I thought about an analogous construction for coloured operads $\mathcal{O}\binom{n}{k_1,\dotsc,k_r}$ and algebras $(X_n)$ over it. Each choice $m^n_{k_1,k_2}\in \mathcal{O}\binom{n}{k_1,k_2}$ gives a binary product $$X_{k_1}\times X_{k_2}\to X_n, (x,x')\mapsto x\cdot_n x' := m^n_{k_1,k_2}\cdot (x,x').$$ A system $(m^n_{k_1,k_2})$ may be called multiplication system. We see:

  • If all $\mathcal{O}\binom{n}{n}$ are connected, then $e_k:=0_k\cdot ()\in X_k$ is an $H$-unit in the sense that $$(-\cdot_n e_k)|_{n}\simeq (e_k\cdot_n -)|_{n}\simeq \mathrm{id}_n$$
  • If all $\mathcal{O}\binom{n}{k_1,k_2,k_3}$ are connected, then the restricted product is $H$-associative.

═══

» **Written request 1**
Please reproduce the passage on colored operads word for word, everything from "I thought about" down to "product is $H$-associative.".

[Pointing records for text and interface elements]
═══

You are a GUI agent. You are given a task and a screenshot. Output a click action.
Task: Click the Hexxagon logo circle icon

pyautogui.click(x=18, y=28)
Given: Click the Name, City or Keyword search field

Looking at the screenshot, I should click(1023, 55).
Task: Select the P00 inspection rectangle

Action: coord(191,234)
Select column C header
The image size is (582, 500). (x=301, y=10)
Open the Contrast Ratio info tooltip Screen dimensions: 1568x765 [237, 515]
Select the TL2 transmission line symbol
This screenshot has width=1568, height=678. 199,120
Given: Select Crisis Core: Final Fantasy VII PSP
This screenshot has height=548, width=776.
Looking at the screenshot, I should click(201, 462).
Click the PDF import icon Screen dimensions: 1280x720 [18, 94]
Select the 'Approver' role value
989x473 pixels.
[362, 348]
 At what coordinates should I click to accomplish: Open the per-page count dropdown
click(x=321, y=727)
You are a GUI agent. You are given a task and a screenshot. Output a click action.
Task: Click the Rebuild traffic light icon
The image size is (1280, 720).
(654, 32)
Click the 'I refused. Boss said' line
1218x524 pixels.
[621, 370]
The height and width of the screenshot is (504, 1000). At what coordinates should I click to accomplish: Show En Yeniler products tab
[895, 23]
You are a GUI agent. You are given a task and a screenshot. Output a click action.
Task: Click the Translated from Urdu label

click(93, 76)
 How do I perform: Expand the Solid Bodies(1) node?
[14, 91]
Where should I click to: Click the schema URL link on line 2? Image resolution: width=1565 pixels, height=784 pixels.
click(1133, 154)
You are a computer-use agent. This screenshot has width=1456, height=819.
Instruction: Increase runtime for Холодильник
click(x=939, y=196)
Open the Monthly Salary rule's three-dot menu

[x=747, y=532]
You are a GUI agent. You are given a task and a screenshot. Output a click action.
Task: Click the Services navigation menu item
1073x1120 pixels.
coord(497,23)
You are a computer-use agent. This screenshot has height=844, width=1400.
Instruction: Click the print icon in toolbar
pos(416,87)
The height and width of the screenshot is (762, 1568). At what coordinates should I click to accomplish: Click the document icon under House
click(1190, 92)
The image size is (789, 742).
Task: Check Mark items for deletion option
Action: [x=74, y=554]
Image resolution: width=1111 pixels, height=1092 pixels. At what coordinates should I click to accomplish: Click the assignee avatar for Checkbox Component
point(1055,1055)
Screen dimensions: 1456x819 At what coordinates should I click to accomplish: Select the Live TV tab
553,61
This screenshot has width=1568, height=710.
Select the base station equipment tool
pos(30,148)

═══

» **Written request 2**
Rewrite the records from the line containing "Screen dimensions: 1456x819" down to the end of the records, replacing "Select" with "Choose" and leaving everything else unchanged.

» **Correct result 1**
I thought about an analogous construction for coloured operads $\mathcal{O}\binom{n}{k_1,\dotsc,k_r}$ and algebras $(X_n)$ over it. Each choice $m^n_{k_1,k_2}\in \mathcal{O}\binom{n}{k_1,k_2}$ gives a binary product $$X_{k_1}\times X_{k_2}\to X_n, (x,x')\mapsto x\cdot_n x' := m^n_{k_1,k_2}\cdot (x,x').$$ A system $(m^n_{k_1,k_2})$ may be called multiplication system. We see:

  • If all $\mathcal{O}\binom{n}{n}$ are connected, then $e_k:=0_k\cdot ()\in X_k$ is an $H$-unit in the sense that $$(-\cdot_n e_k)|_{n}\simeq (e_k\cdot_n -)|_{n}\simeq \mathrm{id}_n$$
  • If all $\mathcal{O}\binom{n}{k_1,k_2,k_3}$ are connected, then the restricted product is $H$-associative.

» **Correct result 2**
Screen dimensions: 1456x819 At what coordinates should I click to accomplish: Choose the Live TV tab
553,61
This screenshot has width=1568, height=710.
Choose the base station equipment tool
pos(30,148)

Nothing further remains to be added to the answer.